Stored records:
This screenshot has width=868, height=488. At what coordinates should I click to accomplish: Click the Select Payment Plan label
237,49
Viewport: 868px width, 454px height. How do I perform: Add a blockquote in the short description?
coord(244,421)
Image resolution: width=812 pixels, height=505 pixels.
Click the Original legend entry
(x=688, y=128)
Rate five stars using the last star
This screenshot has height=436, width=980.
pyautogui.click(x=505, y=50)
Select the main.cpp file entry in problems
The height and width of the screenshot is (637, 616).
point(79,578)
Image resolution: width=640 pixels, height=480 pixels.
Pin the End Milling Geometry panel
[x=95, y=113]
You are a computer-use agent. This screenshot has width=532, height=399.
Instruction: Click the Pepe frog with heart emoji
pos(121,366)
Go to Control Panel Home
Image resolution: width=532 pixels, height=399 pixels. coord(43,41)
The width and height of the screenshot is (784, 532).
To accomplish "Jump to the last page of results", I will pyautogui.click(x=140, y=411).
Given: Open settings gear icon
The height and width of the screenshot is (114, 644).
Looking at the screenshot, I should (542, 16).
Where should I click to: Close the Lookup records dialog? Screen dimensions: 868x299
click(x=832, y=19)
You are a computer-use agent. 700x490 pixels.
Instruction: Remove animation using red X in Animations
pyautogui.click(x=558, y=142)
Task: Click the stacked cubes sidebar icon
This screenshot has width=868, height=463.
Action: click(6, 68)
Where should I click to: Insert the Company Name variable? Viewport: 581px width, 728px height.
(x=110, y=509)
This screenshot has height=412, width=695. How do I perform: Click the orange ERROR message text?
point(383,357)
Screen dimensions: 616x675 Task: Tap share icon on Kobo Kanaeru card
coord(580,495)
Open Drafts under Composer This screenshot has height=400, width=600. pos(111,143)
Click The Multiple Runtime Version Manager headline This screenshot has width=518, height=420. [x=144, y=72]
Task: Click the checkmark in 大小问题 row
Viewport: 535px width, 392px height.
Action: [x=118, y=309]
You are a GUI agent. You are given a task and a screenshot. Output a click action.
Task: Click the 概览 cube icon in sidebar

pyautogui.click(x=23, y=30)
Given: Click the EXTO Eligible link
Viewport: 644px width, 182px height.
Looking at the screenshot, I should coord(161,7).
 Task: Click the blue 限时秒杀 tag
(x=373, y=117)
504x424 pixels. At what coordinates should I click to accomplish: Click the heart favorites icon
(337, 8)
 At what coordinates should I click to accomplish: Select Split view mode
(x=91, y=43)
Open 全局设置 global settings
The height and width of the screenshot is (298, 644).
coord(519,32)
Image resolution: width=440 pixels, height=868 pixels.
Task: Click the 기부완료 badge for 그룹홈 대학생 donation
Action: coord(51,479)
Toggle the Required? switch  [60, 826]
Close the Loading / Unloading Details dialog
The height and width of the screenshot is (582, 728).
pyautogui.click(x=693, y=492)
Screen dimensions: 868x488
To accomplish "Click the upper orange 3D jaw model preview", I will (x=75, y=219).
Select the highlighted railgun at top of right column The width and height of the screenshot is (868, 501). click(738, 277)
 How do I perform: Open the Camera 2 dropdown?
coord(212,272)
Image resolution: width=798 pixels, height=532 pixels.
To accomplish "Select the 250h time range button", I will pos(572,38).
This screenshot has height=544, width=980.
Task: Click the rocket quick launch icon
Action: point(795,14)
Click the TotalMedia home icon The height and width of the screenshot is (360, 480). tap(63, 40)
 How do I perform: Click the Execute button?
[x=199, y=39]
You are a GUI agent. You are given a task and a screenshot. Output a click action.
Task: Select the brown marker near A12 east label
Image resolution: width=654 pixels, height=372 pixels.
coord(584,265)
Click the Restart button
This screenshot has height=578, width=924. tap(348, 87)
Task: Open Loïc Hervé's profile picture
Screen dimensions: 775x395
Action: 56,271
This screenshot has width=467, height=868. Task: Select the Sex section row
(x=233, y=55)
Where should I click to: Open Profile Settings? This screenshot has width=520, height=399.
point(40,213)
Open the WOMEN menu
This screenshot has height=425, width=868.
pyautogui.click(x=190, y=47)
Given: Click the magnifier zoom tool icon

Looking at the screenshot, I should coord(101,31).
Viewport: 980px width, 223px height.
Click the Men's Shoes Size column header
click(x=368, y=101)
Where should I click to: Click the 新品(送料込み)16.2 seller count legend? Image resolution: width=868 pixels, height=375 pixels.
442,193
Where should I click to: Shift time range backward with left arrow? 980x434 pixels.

- [Exercise goal]:
In how many lines of the data does the string "computer" occur? Answer with the number and nothing else.

- [Output for this task]:
2